# Stored data
┌──

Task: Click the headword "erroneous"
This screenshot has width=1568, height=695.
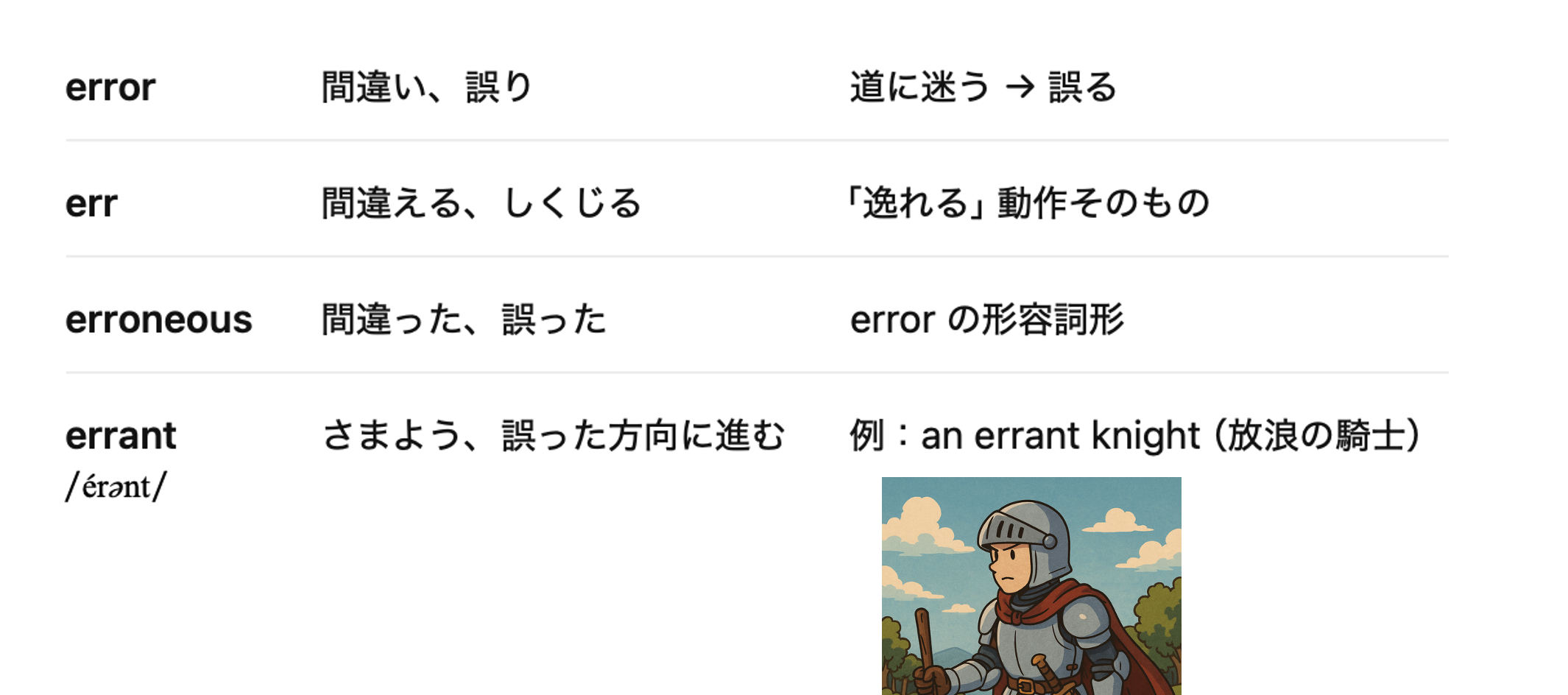Action: point(158,320)
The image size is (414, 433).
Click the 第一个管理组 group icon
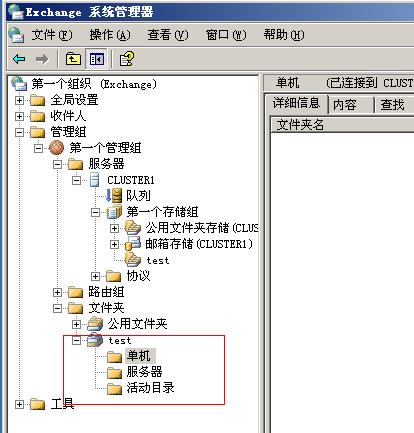56,148
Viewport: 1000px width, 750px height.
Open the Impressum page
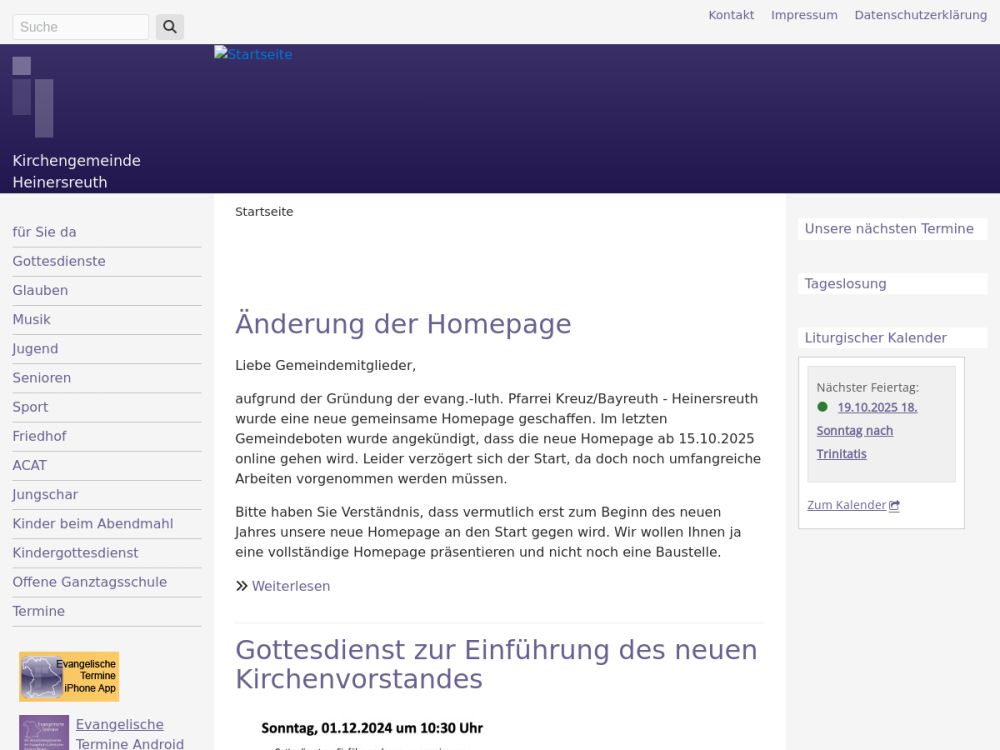click(x=804, y=15)
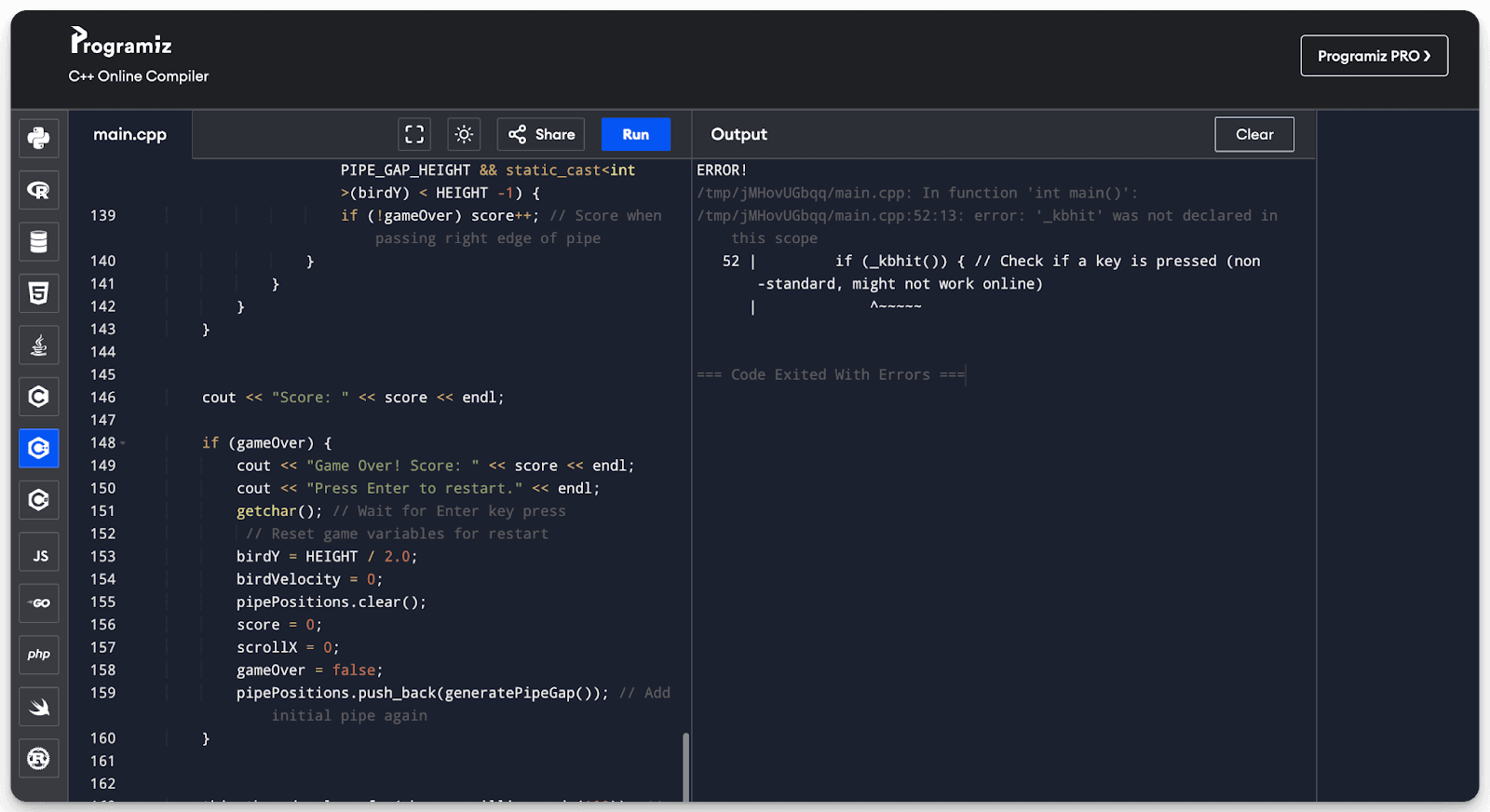Select the main.cpp file tab
The height and width of the screenshot is (812, 1490).
(130, 134)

└──

# GOAL OF THE EXERCISE
Your copy of the data above should match it exactly, apart from the images.

# SOLUTION BELOW
Task: Click the headword "erroneous"
This screenshot has width=1568, height=695.
Action: point(158,320)
The image size is (414, 433).
Click the 第一个管理组 group icon
56,148
Viewport: 1000px width, 750px height.
Open the Impressum page
click(x=804, y=15)
Select the main.cpp file tab
The height and width of the screenshot is (812, 1490).
(130, 134)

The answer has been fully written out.